Saturday, March 24, 2018

A Primer On Medical Acupunture

Have you ever in your life had an uncontrollable urge to be pierced by a dozen needles? This is the idea most people have when someone mentions the word “acupuncture”. It comes as no surprise that most people view this technique with suspicion, even downright horror. The truth is that this is relatively a painless ancient Chinese technique that has helped relieve the symptoms of millions of people. Properly used, it can help in the management of several medical conditions including chronic pain and fatigue.

How does a needle puncture work?

Experts of Chinese traditional medicine believe in energy flows. This believed energy, called Qi, circulates around the body using pathways called meridians. Meridians run very close to the surface of the human skin in certain areas and can be accessed by needles. Just like plumbing, these pipes can get blocked or go the wrong way, causing health problems. The insertion of needles at these points is targeted to help loosen blocks and normalize flow.

It sounds like a cook-up explanation with no basis in reality, but there are numerous scientific studies that support the effects of acupuncture. Although the exact scientific basis is still unknown, recent theories seem to suggest the involvement of complicated neurochemical effects in the brain, nerve to spinal cord impulse modulation, and microscopic connective tissue changes in the body.

What are the risks and side effects of concern?

The use of things that are not completely understood for the treatment of medical conditions is nothing new. Penicillin and aspirin were used for decades solely on the basis of their beneficial effects on the body, without doctors knowing exactly how they worked. Results are what is truly important. However, it is equally important to make sure that the technique is used safely.

Like other methods used in treating health conditions, acupuncture may have some side effects. Medications sometimes have side effects and allergic reactions, and surgeries have the risk of infection and complications. For needle puncture, there is a risk of injury, minor bleeding, rare infections small, bruises, and some dizziness.

You can reduce the possible side effects by choosing a licensed acupuncturist. The majority of countries either have government licensing in place or have professional organizations with very strict rules and regulations.

Steps for the treatments?

An acupuncturist will do an early evaluation of your medical history and your body’s current state. Several pressure points are palpated, and a regimen of treatment is formulated. Most courses involve a series of 10 to 20 treatment sessions, of which each lasts 30 to 90 minutes. Needles will be professionally placed at the required points and kept in place for some time. A great number of patients reportedly have a feeling of mild sensation at the site of the puncture, but no real pain.

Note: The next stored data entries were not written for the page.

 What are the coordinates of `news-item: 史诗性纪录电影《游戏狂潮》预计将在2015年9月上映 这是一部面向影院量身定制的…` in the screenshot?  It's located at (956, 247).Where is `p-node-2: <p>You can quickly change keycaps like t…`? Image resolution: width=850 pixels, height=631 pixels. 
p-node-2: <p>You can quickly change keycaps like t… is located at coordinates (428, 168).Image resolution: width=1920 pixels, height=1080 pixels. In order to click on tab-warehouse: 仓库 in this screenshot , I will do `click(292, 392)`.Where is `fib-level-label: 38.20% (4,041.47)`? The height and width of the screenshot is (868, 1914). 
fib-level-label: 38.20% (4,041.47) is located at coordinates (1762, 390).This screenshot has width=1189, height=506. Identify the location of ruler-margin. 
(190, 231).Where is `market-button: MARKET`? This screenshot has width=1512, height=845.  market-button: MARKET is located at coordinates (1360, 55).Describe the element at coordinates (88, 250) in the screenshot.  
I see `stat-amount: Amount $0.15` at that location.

After each acupuncture session, you might feel a bit tired and will need to rest. Some people feel an increase in their energy levels. The response to acupuncture is very individual based. On some occasions, there is immediate relief of symptoms. For some patients, the positive effects may only be noticed after undergoing a few sessions. Do not be alarmed and keep your acupuncturist updated on what you are feeling at every point to ensure everything is going as expected.

You don't need to ever fear the thought of needles ever again. Acupuncture is a benefitable treatment with a long history of effectiveness. It is used to complement current medical therapies and should not replace any current existing medications or treatments.

The safe application of this once exclusively Chinese therapy can now be experienced by chronic disease sufferers all over the world.